## PASSAGE TO READ
* * * * *

Edited on Tue Dec-01-09 04:50 PM by HCE SuiGeneris

Worse Than Enron?



Wall Street’s big banks are playing dangerous new accounting games—and this time taxpayers are on the hook for hundreds of billions. Nomi Prins uncovers a scandal in the making.

by Nomi Prins

Thanks to Joanne98 for originally posting this in Editorialshttp://www.democraticunderground.com/discuss/duboard.php?az=view_all&address=103x499674


snip>>> After two weeks sifting through over one thousand pages of SEC filings for the largest banks, I have the same concerns. While Washington ponders what to do, or not do, about reforming Wall Street, the nation's biggest banks, plumped up on government capital and risk-infused trading profits, have been moving stuff around their balance sheets like a multi-billion dollar musical chairs game.

I was trying to answer the simple question that you'd think regulators should want to know: how much of each bank's revenue is derived from trading (taking risk) vs. other businesses? And how can you compare it across the industry-so you can contain all that systemic risk? Only, there's no uniformity across books. And, given the complexity of these mega-merged firms, those questions aren't easy to answer.

* * * * *

## RECORDS SHOWN
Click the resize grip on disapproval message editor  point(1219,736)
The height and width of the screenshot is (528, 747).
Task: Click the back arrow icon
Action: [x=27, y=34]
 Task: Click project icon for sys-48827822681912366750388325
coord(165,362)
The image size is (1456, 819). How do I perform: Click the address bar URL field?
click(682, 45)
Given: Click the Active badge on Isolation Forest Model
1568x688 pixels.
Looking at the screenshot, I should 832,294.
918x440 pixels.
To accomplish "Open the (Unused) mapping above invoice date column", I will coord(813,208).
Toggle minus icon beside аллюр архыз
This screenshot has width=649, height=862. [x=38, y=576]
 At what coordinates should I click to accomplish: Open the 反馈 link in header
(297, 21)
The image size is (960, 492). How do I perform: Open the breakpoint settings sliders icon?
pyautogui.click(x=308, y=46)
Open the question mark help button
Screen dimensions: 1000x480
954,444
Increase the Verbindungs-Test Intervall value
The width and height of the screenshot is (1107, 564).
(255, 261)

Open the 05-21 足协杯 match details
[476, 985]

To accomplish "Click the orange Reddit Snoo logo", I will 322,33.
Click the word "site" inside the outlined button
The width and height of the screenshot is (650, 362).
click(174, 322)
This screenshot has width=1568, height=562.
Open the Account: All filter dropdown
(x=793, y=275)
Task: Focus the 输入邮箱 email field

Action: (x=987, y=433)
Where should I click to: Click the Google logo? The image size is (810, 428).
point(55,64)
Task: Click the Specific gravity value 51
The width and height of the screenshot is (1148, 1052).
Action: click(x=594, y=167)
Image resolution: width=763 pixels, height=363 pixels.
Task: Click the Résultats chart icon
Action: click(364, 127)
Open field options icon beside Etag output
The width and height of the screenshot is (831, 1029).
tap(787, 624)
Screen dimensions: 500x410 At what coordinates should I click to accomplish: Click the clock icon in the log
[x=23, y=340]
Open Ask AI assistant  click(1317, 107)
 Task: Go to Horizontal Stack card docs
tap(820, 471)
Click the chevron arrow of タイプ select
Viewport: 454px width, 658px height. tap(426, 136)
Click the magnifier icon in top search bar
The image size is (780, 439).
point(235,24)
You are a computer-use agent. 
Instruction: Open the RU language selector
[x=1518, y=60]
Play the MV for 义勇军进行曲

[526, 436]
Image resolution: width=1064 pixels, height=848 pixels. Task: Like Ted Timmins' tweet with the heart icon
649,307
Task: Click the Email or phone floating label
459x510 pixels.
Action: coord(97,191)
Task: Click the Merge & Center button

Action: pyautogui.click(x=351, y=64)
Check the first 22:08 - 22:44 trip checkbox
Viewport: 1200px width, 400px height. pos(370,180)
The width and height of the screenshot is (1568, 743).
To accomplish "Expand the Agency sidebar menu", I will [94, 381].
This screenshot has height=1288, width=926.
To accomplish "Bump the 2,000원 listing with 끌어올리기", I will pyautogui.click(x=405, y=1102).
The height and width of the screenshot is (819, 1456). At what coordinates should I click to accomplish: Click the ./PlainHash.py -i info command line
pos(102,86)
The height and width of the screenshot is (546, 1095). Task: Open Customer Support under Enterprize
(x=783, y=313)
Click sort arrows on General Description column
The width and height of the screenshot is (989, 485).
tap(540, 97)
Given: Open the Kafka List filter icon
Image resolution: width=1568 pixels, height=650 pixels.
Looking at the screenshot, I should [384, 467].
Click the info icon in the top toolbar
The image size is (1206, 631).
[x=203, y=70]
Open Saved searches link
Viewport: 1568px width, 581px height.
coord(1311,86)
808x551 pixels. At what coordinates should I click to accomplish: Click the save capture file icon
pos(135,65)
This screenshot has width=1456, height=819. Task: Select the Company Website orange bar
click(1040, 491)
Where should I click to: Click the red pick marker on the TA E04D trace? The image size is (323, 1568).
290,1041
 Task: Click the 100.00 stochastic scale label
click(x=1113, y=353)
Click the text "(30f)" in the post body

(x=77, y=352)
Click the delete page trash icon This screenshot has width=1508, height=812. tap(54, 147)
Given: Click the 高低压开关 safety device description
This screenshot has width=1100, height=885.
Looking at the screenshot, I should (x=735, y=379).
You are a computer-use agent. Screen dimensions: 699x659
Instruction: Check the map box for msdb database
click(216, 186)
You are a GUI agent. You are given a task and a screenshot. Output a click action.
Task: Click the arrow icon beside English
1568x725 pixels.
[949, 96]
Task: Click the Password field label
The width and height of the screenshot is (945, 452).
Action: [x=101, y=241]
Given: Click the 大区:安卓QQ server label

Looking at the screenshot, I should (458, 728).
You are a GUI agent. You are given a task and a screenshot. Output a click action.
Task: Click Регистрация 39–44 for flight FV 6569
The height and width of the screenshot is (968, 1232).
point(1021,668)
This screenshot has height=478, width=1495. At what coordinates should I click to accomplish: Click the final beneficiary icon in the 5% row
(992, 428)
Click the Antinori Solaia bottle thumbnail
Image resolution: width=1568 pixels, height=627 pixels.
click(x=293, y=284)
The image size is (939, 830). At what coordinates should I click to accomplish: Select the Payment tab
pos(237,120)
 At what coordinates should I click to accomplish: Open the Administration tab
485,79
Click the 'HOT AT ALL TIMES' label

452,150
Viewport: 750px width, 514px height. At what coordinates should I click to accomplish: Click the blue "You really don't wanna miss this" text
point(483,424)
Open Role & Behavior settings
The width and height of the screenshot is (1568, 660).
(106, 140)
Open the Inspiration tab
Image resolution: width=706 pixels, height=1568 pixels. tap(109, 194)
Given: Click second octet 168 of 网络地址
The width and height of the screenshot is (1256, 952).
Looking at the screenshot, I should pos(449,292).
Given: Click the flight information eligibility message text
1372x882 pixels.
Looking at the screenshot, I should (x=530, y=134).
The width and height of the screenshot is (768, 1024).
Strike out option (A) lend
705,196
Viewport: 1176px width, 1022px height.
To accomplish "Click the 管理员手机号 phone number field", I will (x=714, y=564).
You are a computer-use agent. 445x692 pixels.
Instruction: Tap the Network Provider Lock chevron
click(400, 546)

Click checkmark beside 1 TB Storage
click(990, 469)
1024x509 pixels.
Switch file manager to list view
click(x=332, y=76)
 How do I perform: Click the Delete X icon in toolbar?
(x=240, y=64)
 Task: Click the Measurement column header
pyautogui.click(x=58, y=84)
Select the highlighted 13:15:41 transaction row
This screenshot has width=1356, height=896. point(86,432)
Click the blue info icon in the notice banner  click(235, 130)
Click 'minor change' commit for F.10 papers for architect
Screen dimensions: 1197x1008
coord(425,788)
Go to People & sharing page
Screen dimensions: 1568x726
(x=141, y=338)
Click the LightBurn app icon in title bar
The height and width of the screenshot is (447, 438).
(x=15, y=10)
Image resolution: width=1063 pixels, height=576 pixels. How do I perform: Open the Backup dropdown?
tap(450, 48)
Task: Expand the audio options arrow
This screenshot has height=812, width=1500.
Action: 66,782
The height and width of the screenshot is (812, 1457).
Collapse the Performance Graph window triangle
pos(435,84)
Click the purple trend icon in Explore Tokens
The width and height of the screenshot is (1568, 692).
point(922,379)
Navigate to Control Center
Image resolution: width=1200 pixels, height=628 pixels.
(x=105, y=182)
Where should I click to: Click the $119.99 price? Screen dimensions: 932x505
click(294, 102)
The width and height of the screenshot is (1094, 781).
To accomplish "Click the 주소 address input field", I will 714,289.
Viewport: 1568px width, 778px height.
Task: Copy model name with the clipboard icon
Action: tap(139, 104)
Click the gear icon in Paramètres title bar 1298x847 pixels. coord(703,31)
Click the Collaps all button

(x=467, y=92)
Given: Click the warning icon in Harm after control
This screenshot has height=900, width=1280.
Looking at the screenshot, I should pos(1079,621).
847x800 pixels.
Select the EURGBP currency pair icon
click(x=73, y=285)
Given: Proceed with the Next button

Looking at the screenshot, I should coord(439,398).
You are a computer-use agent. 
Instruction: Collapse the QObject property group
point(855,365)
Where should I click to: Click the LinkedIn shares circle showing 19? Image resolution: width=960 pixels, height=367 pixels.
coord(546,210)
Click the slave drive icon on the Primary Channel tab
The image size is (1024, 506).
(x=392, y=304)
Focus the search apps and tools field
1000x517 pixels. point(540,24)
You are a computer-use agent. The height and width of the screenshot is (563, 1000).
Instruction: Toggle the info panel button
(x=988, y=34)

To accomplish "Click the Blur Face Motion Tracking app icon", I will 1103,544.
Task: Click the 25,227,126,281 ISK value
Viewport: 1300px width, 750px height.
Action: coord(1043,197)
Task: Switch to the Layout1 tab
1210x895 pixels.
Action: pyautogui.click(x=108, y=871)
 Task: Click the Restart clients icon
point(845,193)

* * * * *

## TASKS TO COMPLETE
1) In the article on Wall Street banks, how long did the writer spend going through SEC filings for the largest banks?
2) Translate this sentence from the article on Wall Street banks into Spanish: "And, given the complexity of these mega-merged firms, those questions aren't easy to answer."

## SOLUTIONS
1) Two weeks.

2) Y, dada la complejidad de estas firmas megafusionadas, esas preguntas no son fáciles de responder.